Em agosto, por exemplo, as receitas líquidas do governo central somaram R$ 134,6 bilhões, enquanto as despesas chegaram a R$ 160,3 bilhões. 

O déficit de agosto deste ano foi 51,2% inferior ao observado em agosto de 2022, que havia sido de R$ 52,7 bilhões. 
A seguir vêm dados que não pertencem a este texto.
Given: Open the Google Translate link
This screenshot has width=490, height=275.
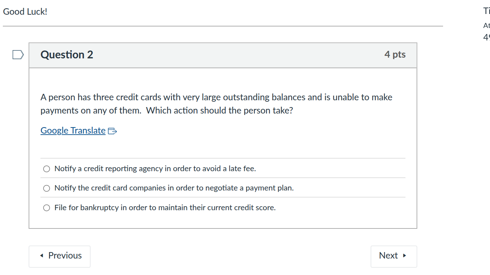Looking at the screenshot, I should (73, 130).
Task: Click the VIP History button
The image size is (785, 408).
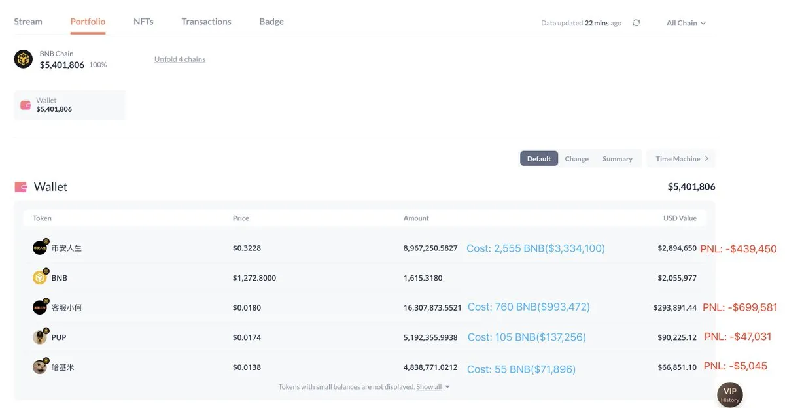Action: click(729, 395)
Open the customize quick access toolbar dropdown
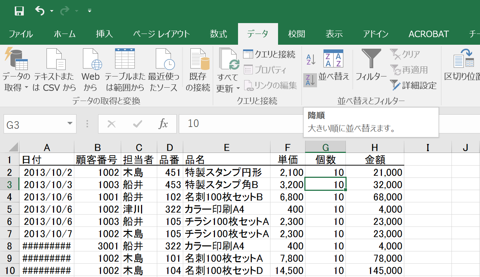Image resolution: width=480 pixels, height=277 pixels. (89, 11)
No acumulado deste ano, o déficit chega a R$ 102,9 bilhões. No mesmo período do ano passado, o governo central acumulava superávit R$ 26,3 bilhões. 

Receitas  

Em agosto deste ano, segundo o Ipea, houve quedas de 30,1% das receitas não administradas pela Receita Federal, de 30,1% e de 8,4% nas receitas administradas pela Receita, na comparação com agosto de 2022. 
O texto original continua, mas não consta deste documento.